Pionnier de la culture du thé à grande échelle, Robert Fortune est pourtant tombé dans les oubliettes de l’Histoire. La couronne ne lui décernera jamais un quelconque honneur, même à titre posthume.
« Tea-party » Boston
Le thé serait-il à l’origine du processus qui devait aboutir à l’indépendance des États-Unis ? Protestant contre l’Angleterre qui maintient une taxe abusive sur les importations de thé dans ses colonies, des colons américains déguisés en indiens jetèrent, le 16 décembre 1773, dans le port de Boston 342 caisses de thé embarquées sur 3 navires de la Compagnie des Indes. Le roi George III répondit par des lois répressives qui exacerbèrent les mécontentements. Cette « Tea-party » se répéta à Charleston, New York et Annapolis. La guerre de l’indépendance en Amérique du Nord n’allait tarder à éclater.
Sur terre ou sur mer, La grammaire est différente !

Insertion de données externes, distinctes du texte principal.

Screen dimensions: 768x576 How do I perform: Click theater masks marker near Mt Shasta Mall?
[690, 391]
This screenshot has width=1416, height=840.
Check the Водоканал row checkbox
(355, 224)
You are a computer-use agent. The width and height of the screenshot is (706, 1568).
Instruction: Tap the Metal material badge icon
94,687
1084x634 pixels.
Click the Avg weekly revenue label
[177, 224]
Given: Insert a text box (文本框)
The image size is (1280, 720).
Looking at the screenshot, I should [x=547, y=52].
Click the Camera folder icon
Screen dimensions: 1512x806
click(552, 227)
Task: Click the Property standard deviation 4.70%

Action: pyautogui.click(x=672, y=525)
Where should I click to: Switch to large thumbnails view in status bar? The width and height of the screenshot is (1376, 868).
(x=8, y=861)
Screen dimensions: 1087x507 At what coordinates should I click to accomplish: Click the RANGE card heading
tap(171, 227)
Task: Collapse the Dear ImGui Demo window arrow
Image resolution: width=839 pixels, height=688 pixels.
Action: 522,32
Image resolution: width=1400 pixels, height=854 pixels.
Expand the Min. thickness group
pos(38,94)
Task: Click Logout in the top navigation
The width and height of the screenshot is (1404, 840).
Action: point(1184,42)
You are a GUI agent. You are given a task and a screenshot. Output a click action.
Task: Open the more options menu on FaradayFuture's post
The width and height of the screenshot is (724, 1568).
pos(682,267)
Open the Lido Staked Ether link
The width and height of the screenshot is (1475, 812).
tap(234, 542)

Le mot « thé » vient d’un mot chinois qui possède 2 prononciations différentes selon certaines régions de Chine : « châ » et « té ». Savez-vous pourquoi ? Voici la réponse :
« Châ » est la prononciation la plus couramment utilisée dans le monde. C’est aussi la plus officielle puisque utilisée par les Chinois, les japonais et les Indiens. Elle a été reprise dans tous les pays qui se fournissaient en thé à l’origine via les routes du thé et les caravanes terrestres : C’est ainsi qu’on dit « tchaï » dans le monde russe, « chaï » dans les pays arabes. « chaï » est également prononcé en Inde avec l’lndi, dans le monde persan, en Turquie ou en Arménie.
L’autre prononciation chinoise « té » provient à l’origine du sud de la chine et plus précisément du port de Fuzhou d’où partirent les premières exportations de thé dans les pays limitrophes (Malaisie et Indonésie). Les Hollandais, ayant colonisé l’Indonésie, achetèrent leurs premières cargaisons à Java. Ils transportèrent le thé directement par voie de mer. Toute l’Europe maritime découvrit ainsi le fameux « té » qui devint « thee » en néerlandais, « tea » en anglais, « tee » en allemand et « thé » en français.